For the vast majority of clients, a complete estate plan includes four documents: a Revocable Living Trust, a Pourover Will, a Power of Attorney and an Advance Health Care Directive. Each document covers a different set of concerns, assets, and effective time period. The two basic set of concerns are financial and health care. The two basic time periods they cover is either before or after death, and the two basic types of assets are trust and non-trust assets.
For your financial concerns the grid looks something like this:
A valid Revocable Living Trust operates during your lifetime and after your death. Because of its longevity, a Trust can help manage your affairs during your senior years or incapacity, and it can distribute your assets to your loved ones on your death. However, it only governs assets that you have transferred into your Trust estate.
A Power of Attorney operates only during your lifetime and only governs non-trust assets. If you have a bank account in your individual name (not in the name of your trust), your agent under your Power of Attorney can access the money in that account. If the Power of Attorney allows, your agent can file your tax returns, use your credit cards and access your safe deposit box, among other things. However, at your death, the Power of Attorney terminates.
Just as the Power of Attorney terminates, your Will becomes effective. A Will becomes effective at the moment of your death, and it governs only non-trust assets.
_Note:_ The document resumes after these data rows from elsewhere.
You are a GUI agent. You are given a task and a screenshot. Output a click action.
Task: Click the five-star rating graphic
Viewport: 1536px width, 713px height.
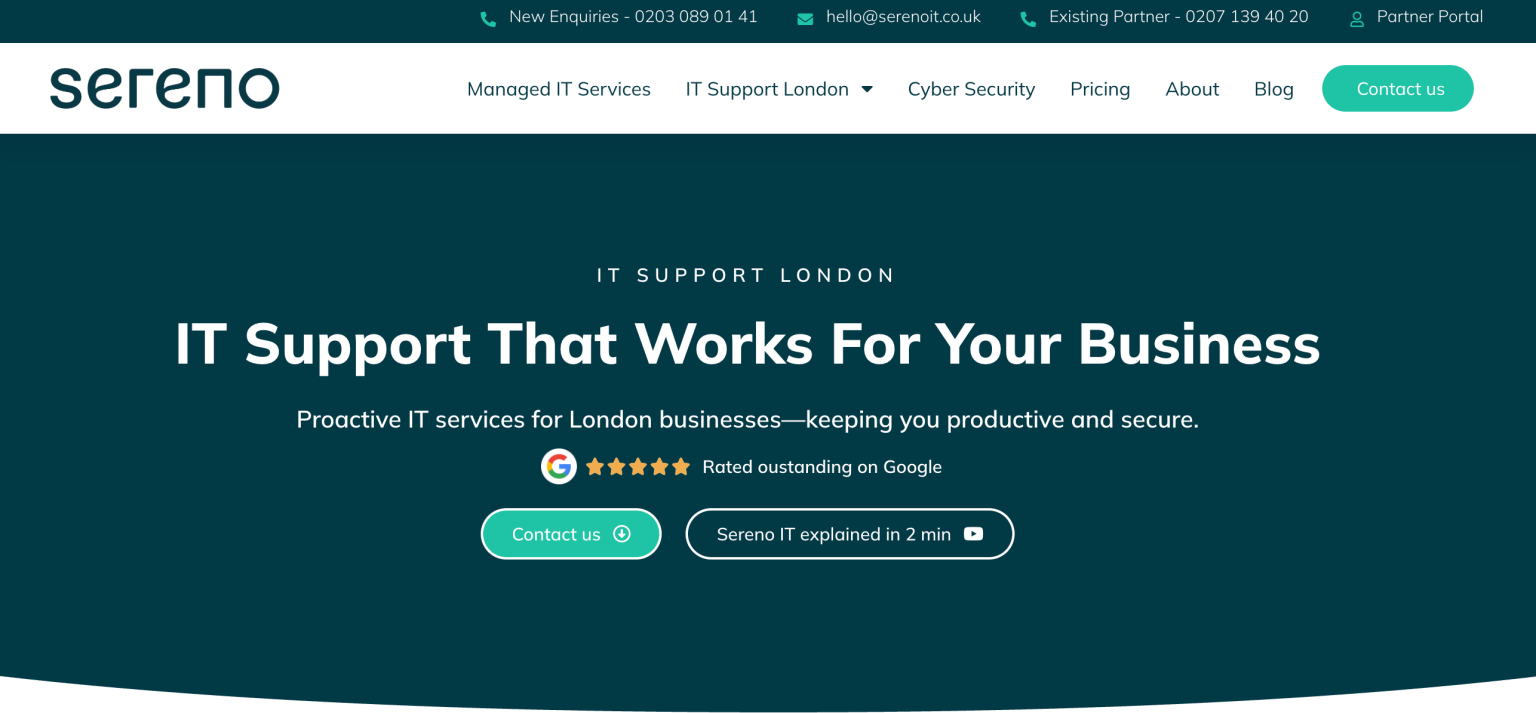637,466
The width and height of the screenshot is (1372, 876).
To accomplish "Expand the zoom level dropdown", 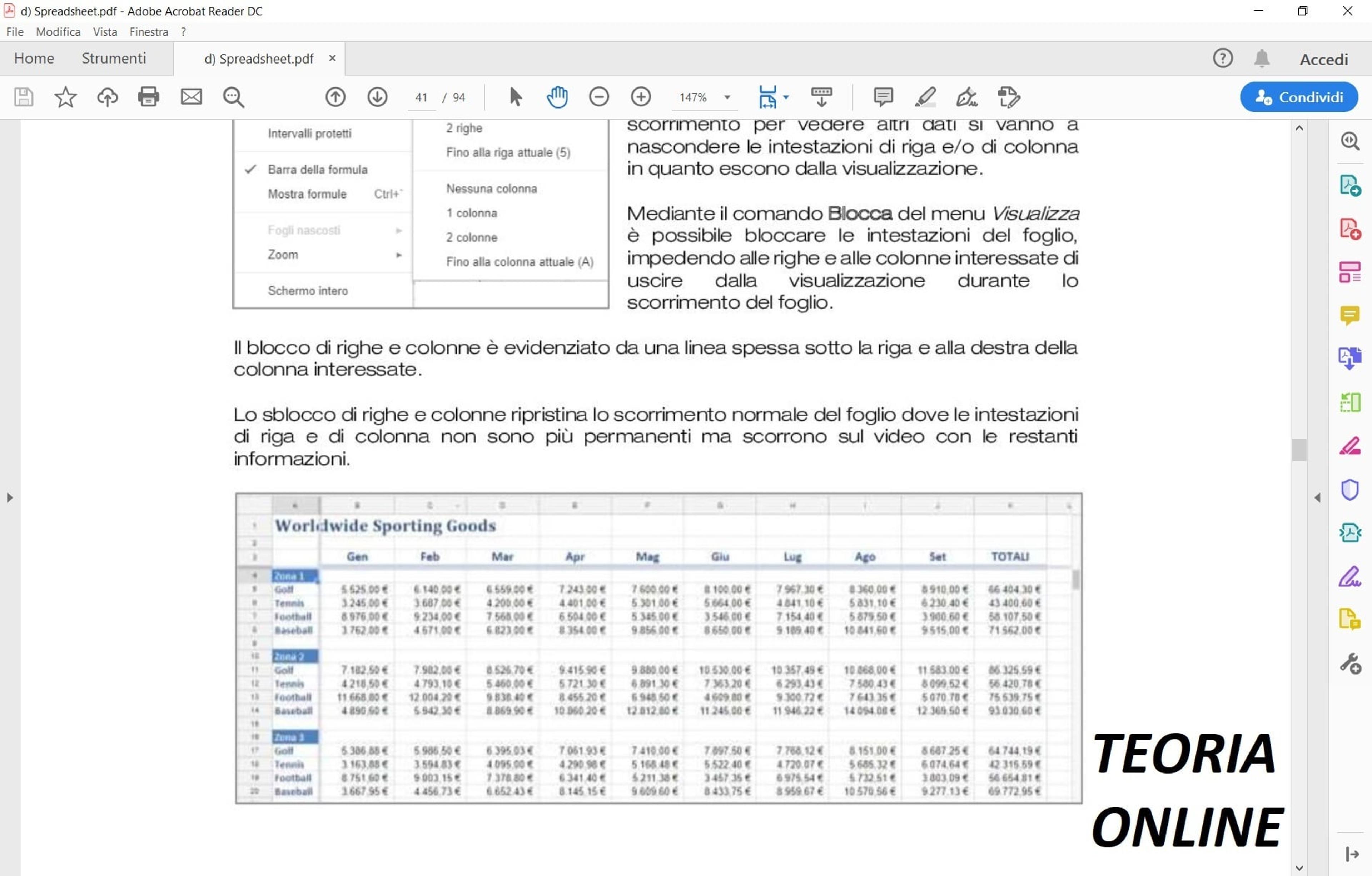I will (727, 97).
The sole purpose of most Wills is to transfer assets on your death. To do this, you name a person to be in charge of the transfer (called the “Executor”) and you instruct the Executor how you want your non-trust assets distributed.
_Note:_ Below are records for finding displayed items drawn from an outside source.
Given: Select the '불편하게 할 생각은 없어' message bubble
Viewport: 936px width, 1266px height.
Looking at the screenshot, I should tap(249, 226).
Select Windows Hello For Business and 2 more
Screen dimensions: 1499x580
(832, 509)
An advance health care directive deals only with your health care and personal care, and it is effective both before and after death. So, whomever you name as your agent under an advance health care directive is authorized to make decisions about whether you will receive medical care, what kind of medical care and the treatment of your remains. The agent’s decisions must be consistent with your instructions. So, if your agent knows that your religious convictions do not include medical treatment, your agent should not authorize medical treatment for you. If your agent knows that you do not want life sustaining treatment, your agent should not authorize it for you. If you instruct your agent to have your organs donated and your remains cremated, your agent should follow those instructions. However, you have the right to make these decisions for yourself as long as you have the mental and physical capacity to do so. In other words, you can delegate someone else to make these decisions for you if you don’t want to make them or if you can’t make them, but as long as you have the mental and physical capacity, you can override your agent’s decisions.
Keep in mind that these four documents are the skeleton of a complete plan, and your situation may differ. Many clients also have separate property trusts to maintain their separate property apart from their community property, life insurance trusts to more efficiently manage large life insurance policies, irrevocable trusts for a variety of reasons, community property agreements, pre-nuptial agreements, etc. However, if you have these four documents in place, they offer complete coverage both before and after death, both trust and non-trust assets and both financial and personal concerns.